Sarah McGowran is sailing to new adventures as she prepares to volunteer for the charity Mercy Ships for three months. Here, she explains why.
I have been coming to Christ Church London since 2010 when I did Alpha for the first time. I was just 18.
From accepting Christ as my Father all those years ago, let’s fast forward 11 years. I’ve now decided to take a position as a physiotherapist with the global charity Mercy Ships. God has given me the ability to step outside of my comfort zone and I’ve found that I’m not feeling scared about heading into a potentially dangerous situation, the financial compromise involved or the idea of giving up my time. As of 26th August, I’ll be leaving my job in London and will be living onboard the world’s largest non-governmental ‘hospital on a ship’, the Africa Mercy, for 3 months. I will not be paid during this time and everyone on board the ship will be self-funding their stay. I am so grateful for the many family and friends around me who have donated, as well as for the amazing support Christ Church London has provided.
Mercy Ships is a faith-based organisation that has been running since 1978. The Africa Mercy provides various treatments and surgeries including cleft lip and palate, removal of often very large benign tumours, Ponseti treatment for club feet, burns, removal of fistulas post child birth, and eye and dental surgery. This year the ship will be in port in Conakry, Guinea, West Africa. It has 450 staff members and is expecting to complete 2500 surgeries over its full year of service.
I am truly excited about this opportunity. I had always hoped I would be able to work using health care to make a difference in countries where people don’t have access to it.

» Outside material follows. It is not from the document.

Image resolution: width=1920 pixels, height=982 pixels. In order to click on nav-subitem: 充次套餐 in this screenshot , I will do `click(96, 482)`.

I studied Physiotherapy so that I could have hands-on contact with patients, and hoped to build relationships that would empower and encourage patients and families through their rehabilitation journey back to health. I now believe teaching people about health care techniques is just as important as the treatment itself, so I will be providing post-surgical rehabilitation as well as teaching on areas of paediatric Physiotherapy which is my specialism.
I have been considering working with the Mercy Ships since 2010. During that time I have worked for the NHS, with a charity in Peru and in a government hospital in Singapore, but I’ve always had the desire to assist with health care provision on board the Mercy Ships. I see Physiotherapy as a gift and an opportunity I was given, as someone living in the UK, to be able study this degree. I now get to share my gift with others, and to be part of a much wider multi-disciplinary team and an even larger group of volunteers. We get to provide health care which would otherwise not exist for this group of people in West Africa. It will be a privilege to be able to share my Physiotherapy knowledge and skills to members of the younger generation in Guinea so they can take them forward. I too am going to learn so much from the people I meet and the new skills I’ll gain. Hopefully this experience will significantly broaden my world-view for the better.